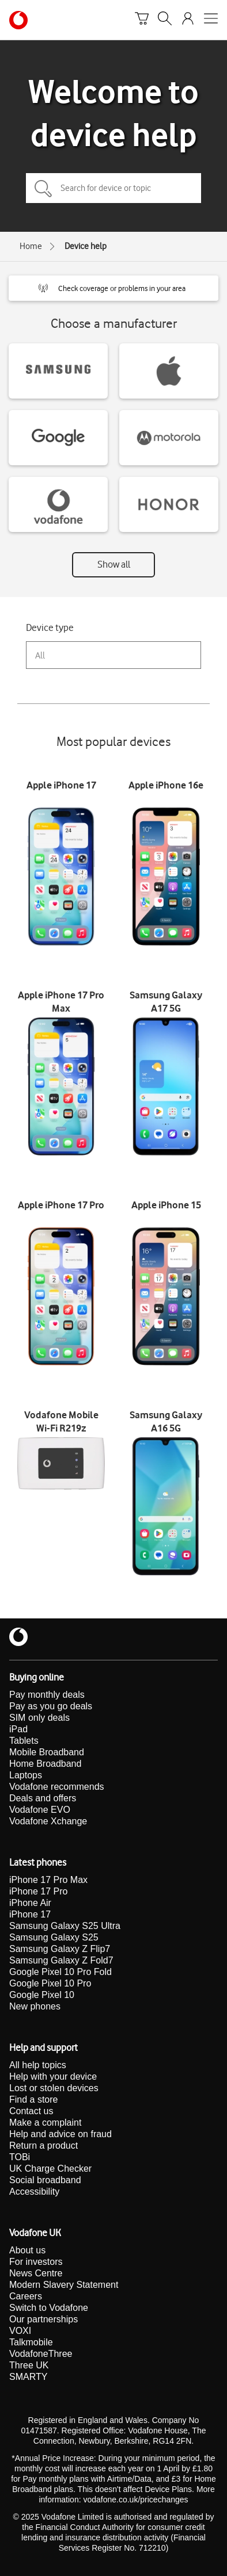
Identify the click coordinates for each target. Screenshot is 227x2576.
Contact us (31, 2111)
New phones (34, 2006)
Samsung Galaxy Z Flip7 (59, 1949)
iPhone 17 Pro (38, 1891)
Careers (25, 2296)
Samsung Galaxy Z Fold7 (61, 1960)
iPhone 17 (30, 1914)
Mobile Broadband (46, 1752)
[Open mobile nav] (211, 20)
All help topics (37, 2065)
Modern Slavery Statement (63, 2285)
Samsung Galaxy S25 (54, 1937)
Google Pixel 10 (41, 1995)
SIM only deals (39, 1718)
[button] (113, 288)
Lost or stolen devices (54, 2088)
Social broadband (45, 2180)
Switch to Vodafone (48, 2308)
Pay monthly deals (47, 1695)
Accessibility (34, 2191)
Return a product (43, 2145)
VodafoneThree (40, 2354)
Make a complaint (45, 2122)
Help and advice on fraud (60, 2134)
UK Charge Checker (50, 2168)
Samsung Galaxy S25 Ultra (64, 1926)
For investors (35, 2262)
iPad (18, 1729)
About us (27, 2250)
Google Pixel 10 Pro (50, 1983)
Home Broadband (45, 1764)
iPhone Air (30, 1903)
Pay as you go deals (50, 1706)
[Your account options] (188, 20)
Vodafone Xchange (48, 1821)
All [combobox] (40, 655)
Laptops (25, 1775)
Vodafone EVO (39, 1810)
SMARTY (28, 2377)
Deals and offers (42, 1798)
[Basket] (142, 20)
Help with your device (53, 2076)
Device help (86, 246)
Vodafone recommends (56, 1787)
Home (31, 246)
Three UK (28, 2365)
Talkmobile (31, 2342)
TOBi (19, 2157)
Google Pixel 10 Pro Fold (60, 1972)
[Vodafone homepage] (18, 20)
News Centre (35, 2273)
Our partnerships (43, 2319)
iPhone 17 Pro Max (48, 1880)
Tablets (24, 1741)
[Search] (165, 20)
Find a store (33, 2099)
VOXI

- _Written task_
Copy the data word for word, from the line with "Laptops (25, 1775)" up to and including the last line of the data.

- _Solution for this problem_
Laptops (25, 1775)
Vodafone EVO (39, 1810)
SMARTY (28, 2377)
Deals and offers (42, 1798)
[Basket] (142, 20)
Help with your device (53, 2076)
Device help (86, 246)
Vodafone recommends (56, 1787)
Home (31, 246)
Three UK (28, 2365)
Talkmobile (31, 2342)
TOBi (19, 2157)
Google Pixel 10 Pro Fold (60, 1972)
[Vodafone homepage] (18, 20)
News Centre (35, 2273)
Our partnerships (43, 2319)
iPhone 17 Pro Max (48, 1880)
Tablets (24, 1741)
[Search] (165, 20)
Find a store (33, 2099)
VOXI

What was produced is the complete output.